MA /GENERAL_SPEC: ALPHABET='ABCDEFGHIKLMNPQRSTVWYZ*'; LENGTH=259;
MA [Excerpt of position-specific scores, e.g., row 1: A= 0 B=-5 ... Z=-5]
Pattern and Profile Types
PROSITE signatures are categorized into patterns and profiles, each designed to detect specific biological features in protein sequences with varying degrees of sensitivity and specificity. Patterns represent short, conserved sequence motifs using regular expression notation, while profiles employ position-specific scoring matrices (PSSMs) or more advanced generalized profiles to model entire protein domains or families. These signature types target distinct biological entities, such as functional sites, structural domains, evolutionary families, and tandem repeats, enabling the identification of protein functions and relationships.[6] Patterns in PROSITE are qualitative descriptors that match sequences based on exact or fuzzy criteria, often using IUPAC ambiguity codes and operators like 'x' for any residue or '{' and '}' for exclusions.
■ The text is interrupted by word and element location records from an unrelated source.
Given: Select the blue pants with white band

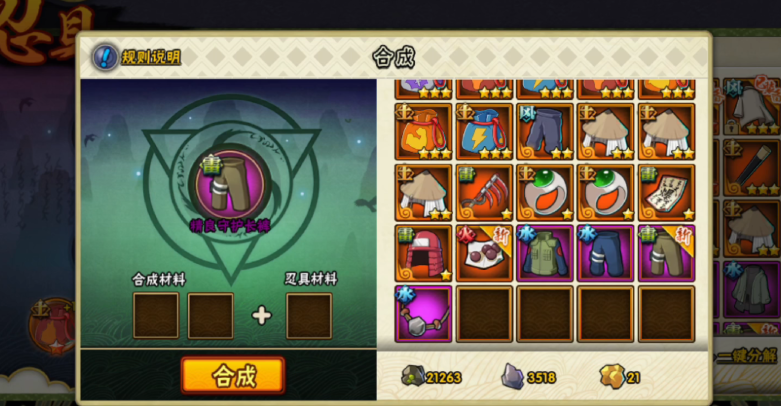Looking at the screenshot, I should click(606, 254).
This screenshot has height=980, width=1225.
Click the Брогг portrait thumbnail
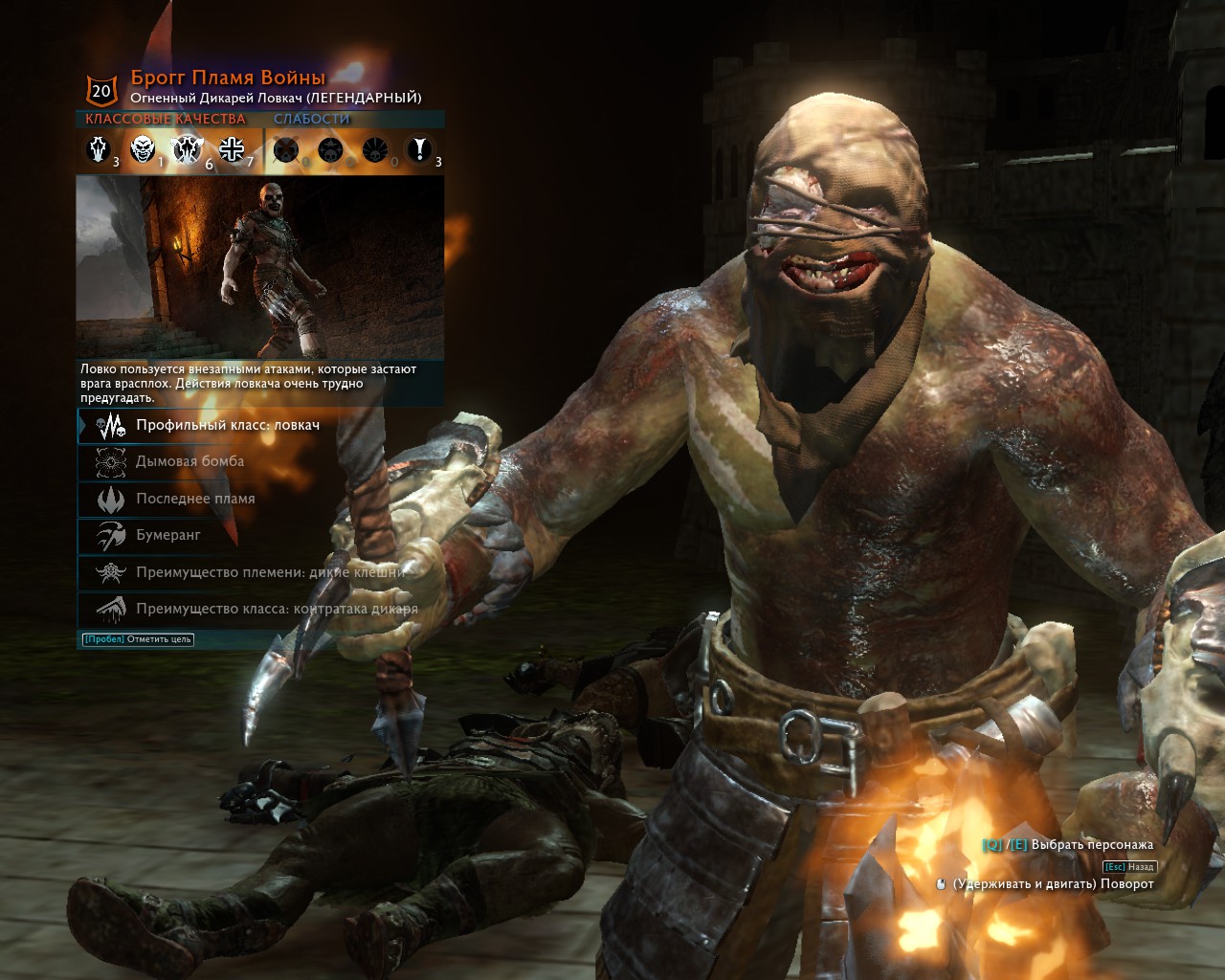pyautogui.click(x=259, y=267)
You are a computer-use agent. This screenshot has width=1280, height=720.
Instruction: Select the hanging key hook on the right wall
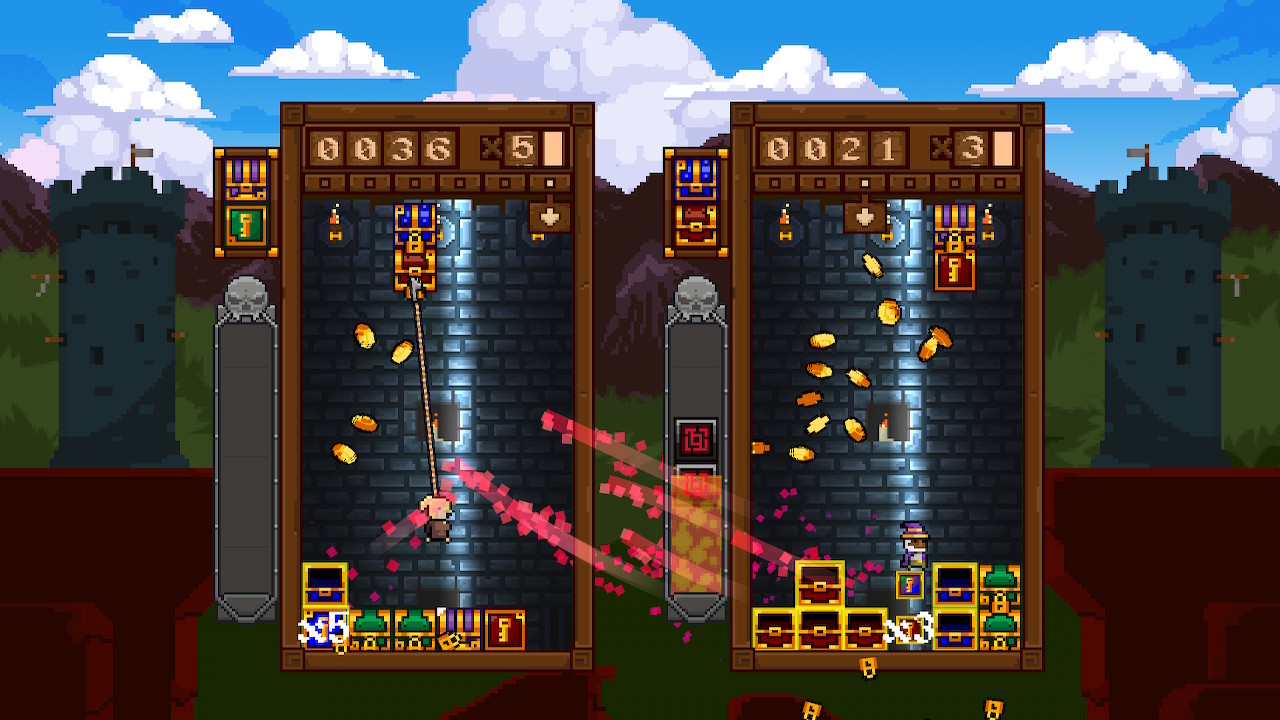tap(988, 235)
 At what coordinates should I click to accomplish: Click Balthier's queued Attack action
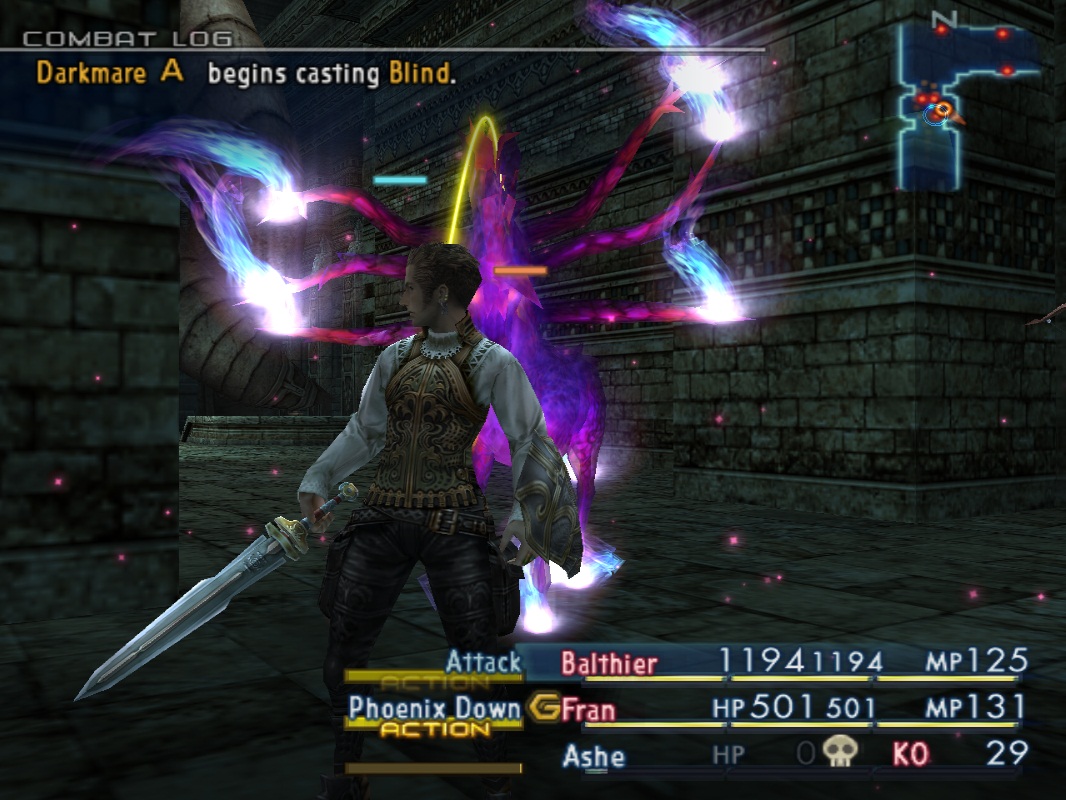(x=484, y=662)
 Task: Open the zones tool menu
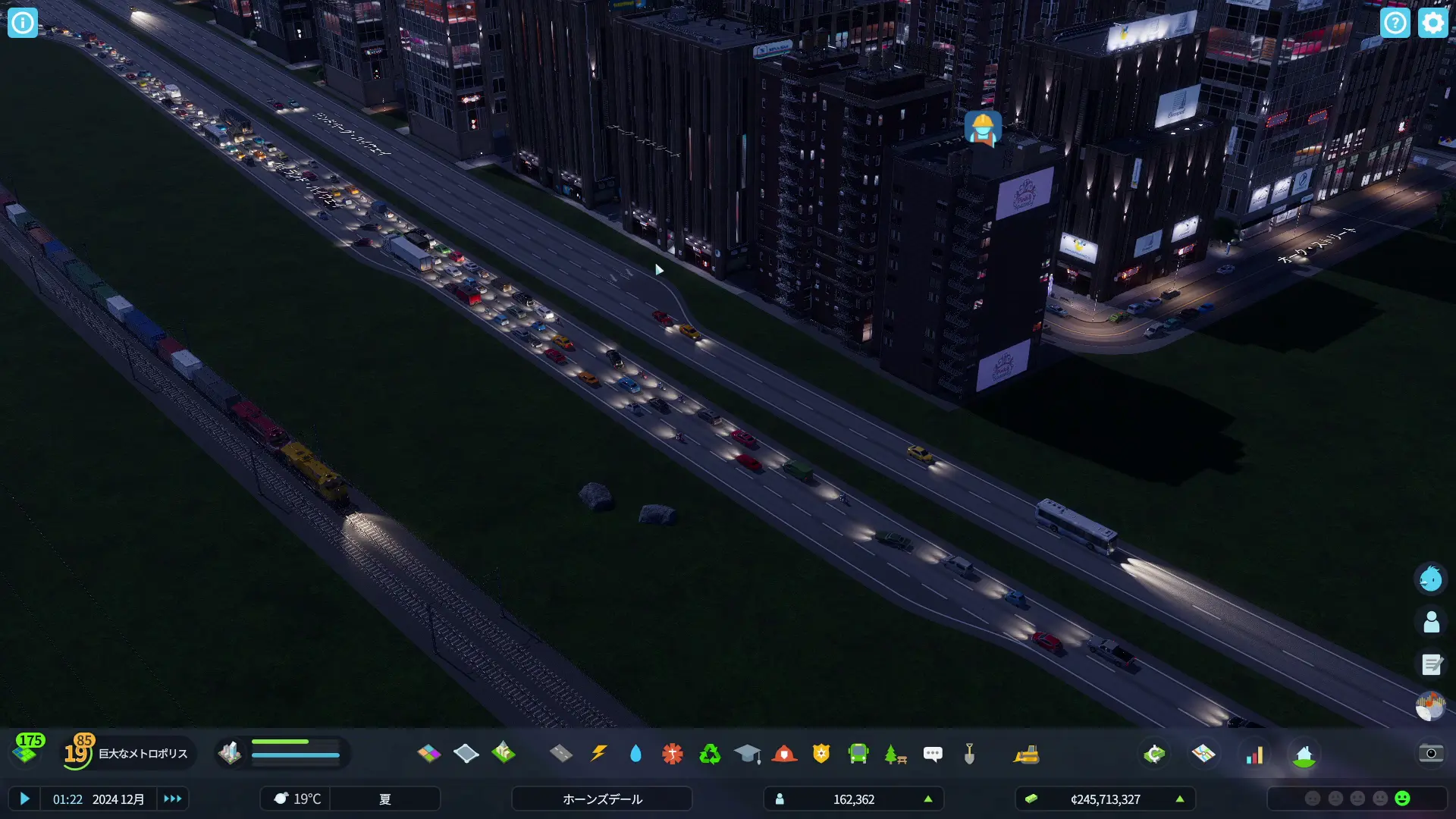pos(428,753)
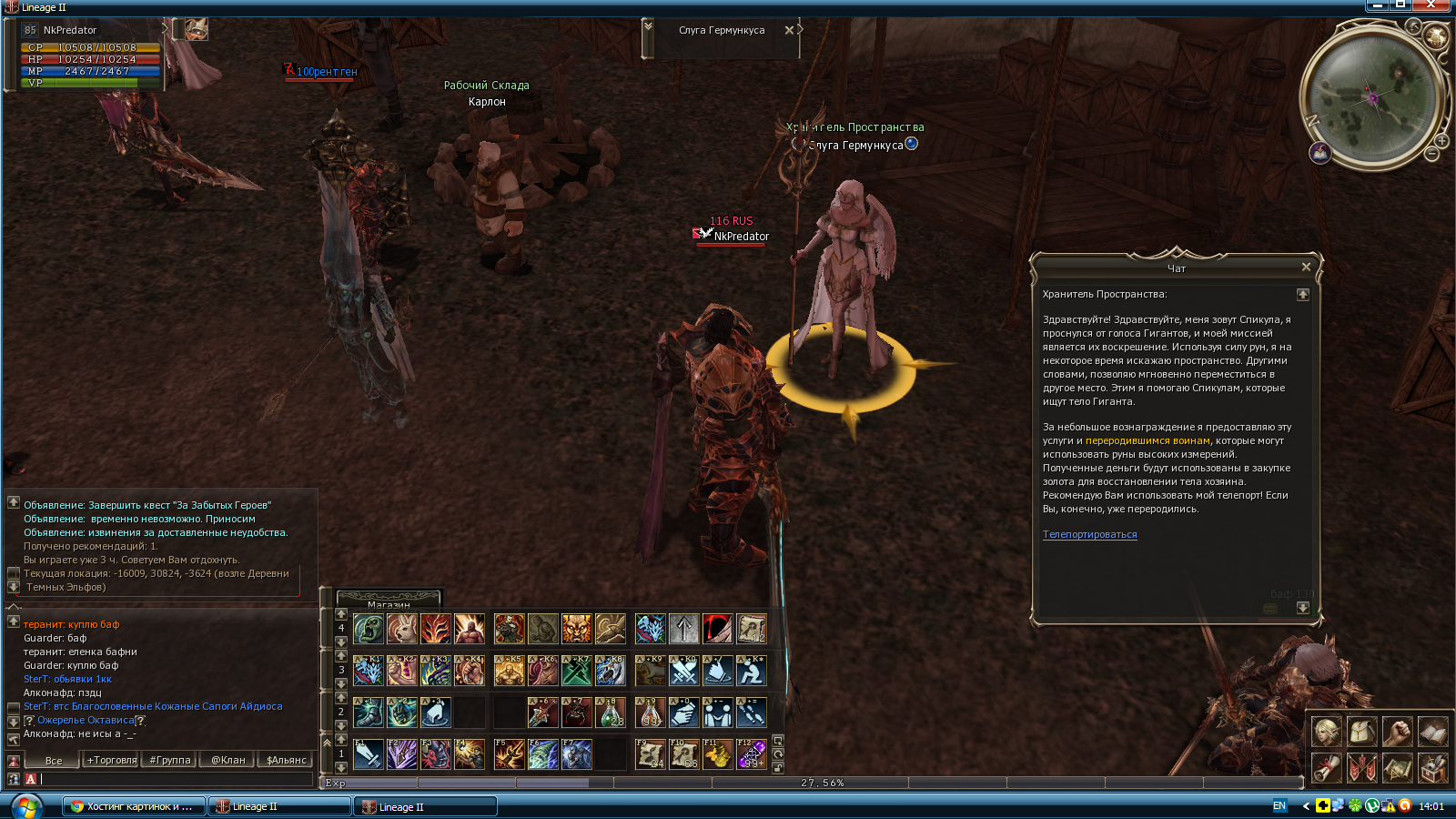Open the skills open-book icon

[1432, 731]
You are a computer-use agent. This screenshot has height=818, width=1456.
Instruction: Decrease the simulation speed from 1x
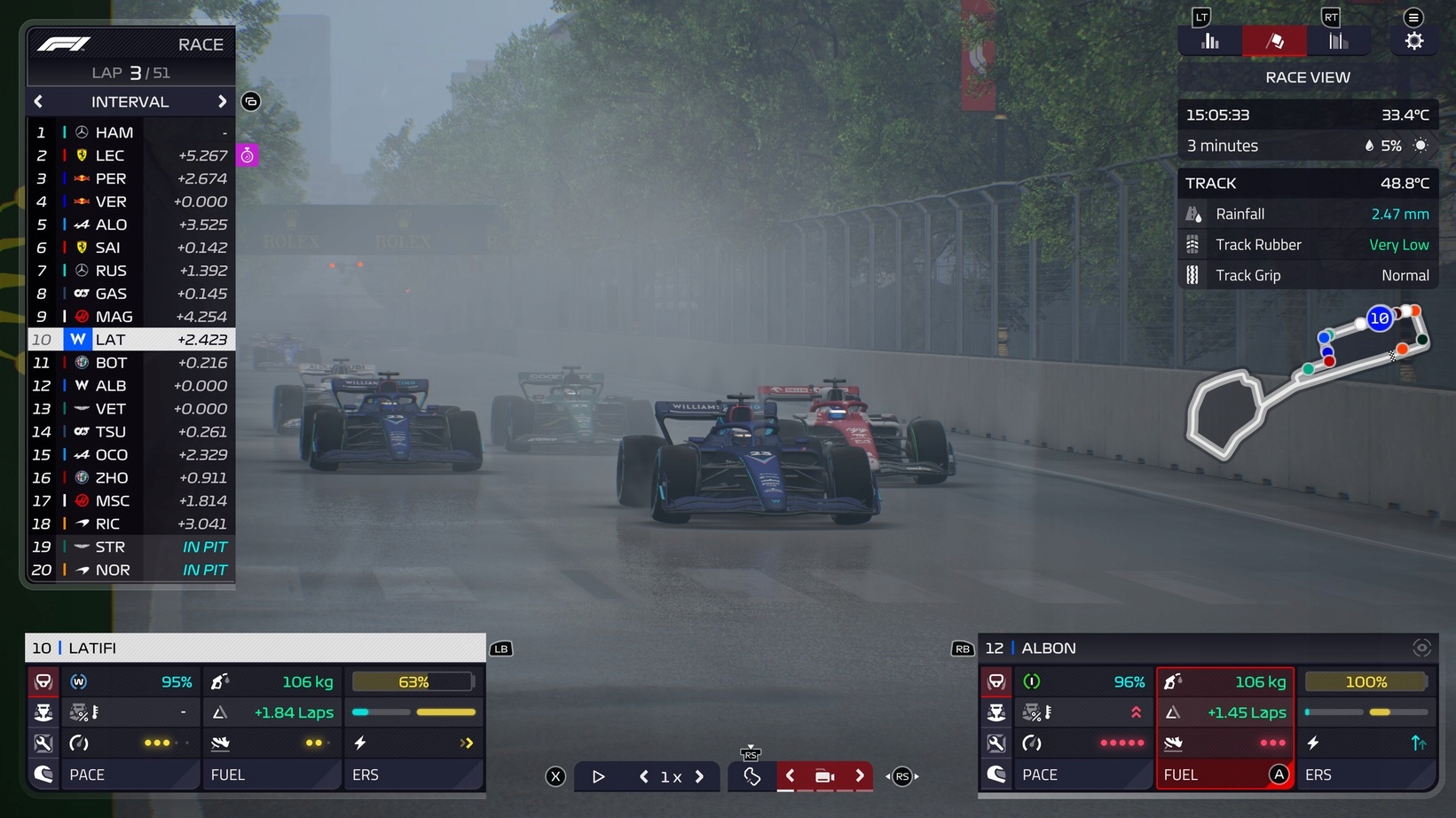tap(643, 776)
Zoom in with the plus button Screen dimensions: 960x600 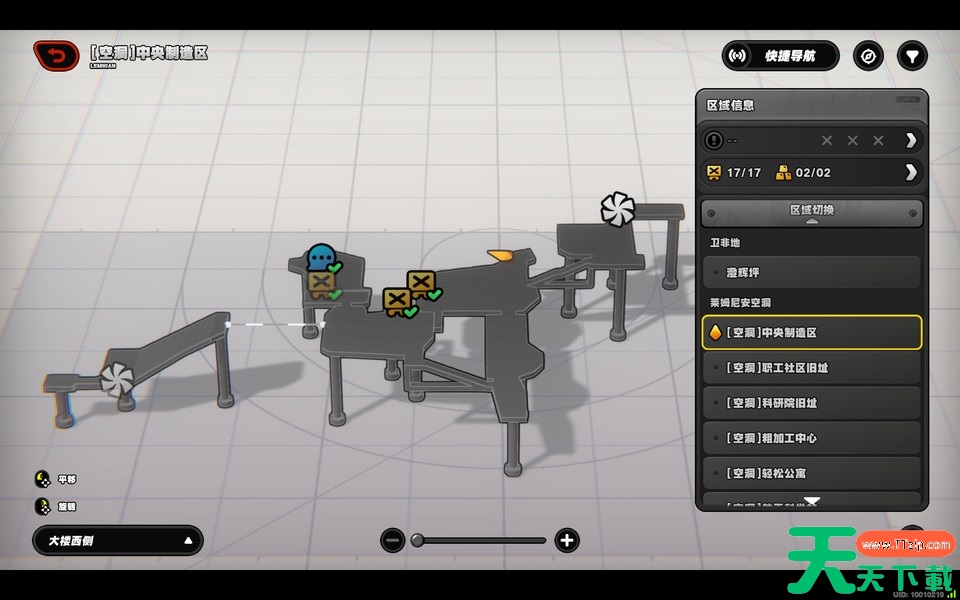click(567, 541)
They are particularly suited for highly conserved, short motifs, such as catalytic active sites or sites of post-translational modifications, where high specificity is crucial to minimize false positives. For instance, a pattern for the cutinase active site is expressed asP-x-[STA]-x-[LIV]-[IVT]-x-[GS]-G-Y-S-[QL]-G, which detects the precise arrangement of residues essential for enzymatic activity. Patterns for rare functional sites, like phosphorylation motifs (e.g., [ST]-x-[RK] for protein kinase targets), employ stringent criteria to ensure matches are biologically relevant, whereas those for more common domains may allow greater flexibility to capture broader occurrences. This approach balances detection of true positives against the risk of over-matching in diverse protein contexts.[6][7]
Profiles, in contrast, provide quantitative models for longer sequence regions, constructed from multiple sequence alignments (MSAs) of related proteins using tools like ps_scan or pftools. Basic PSSMs assign position-specific scores based on observed residue frequencies and substitution matrices, such as BLOSUM, to evaluate sequence similarity across an entire domain; for example, the globin family profile spans approximately 140 positions and scores alignments to identify oxygen-binding domains with a cutoff threshold for significance. Generalized profiles, introduced by Bucher in 1994, extend this by incorporating hidden Markov model (HMM)-like features, including penalties for insertions and deletions, which enhance sensitivity for detecting distant homologs in less conserved families. These are built by aligning sequences (e.g., via ClustalW or T-Coffee), extending fragments to include flanking regions, and optimizing for subfamily specificity, as seen in profiles for animal peroxidases that capture evolutionary divergences while maintaining low false-positive rates. Profiles thus excel in annotating structural and functional domains where patterns alone lack sufficient power.[6][12][7]
Hybrid signatures combine patterns and profiles to optimize both sensitivity and specificity, often integrating ProRules for contextual validation. For example, a profile may detect a broad domain like an ATP-binding helicase, while an embedded pattern confirms critical catalytic residues, and rules promote weak profile matches if the pattern aligns. This synergy is vital for complex annotations, reducing errors in family assignment.[6][12]
Biologically, PROSITE signatures classify protein features into domains as compact structural or functional units (e.g., zinc fingers detected by profiles), families as evolutionarily related groups (e.g., small GTPases via generalized profiles), repeats as tandemly arrayed motifs (e.g., EF-hand calcium-binding repeats with context-dependent scoring), and sites as localized functional elements (e.g., phosphorylation or metal-binding sites marked in patterns). These categories facilitate targeted detection, with domains and families relying more on profiles for comprehensive coverage, while sites and repeats favor patterns for precision.[6][7]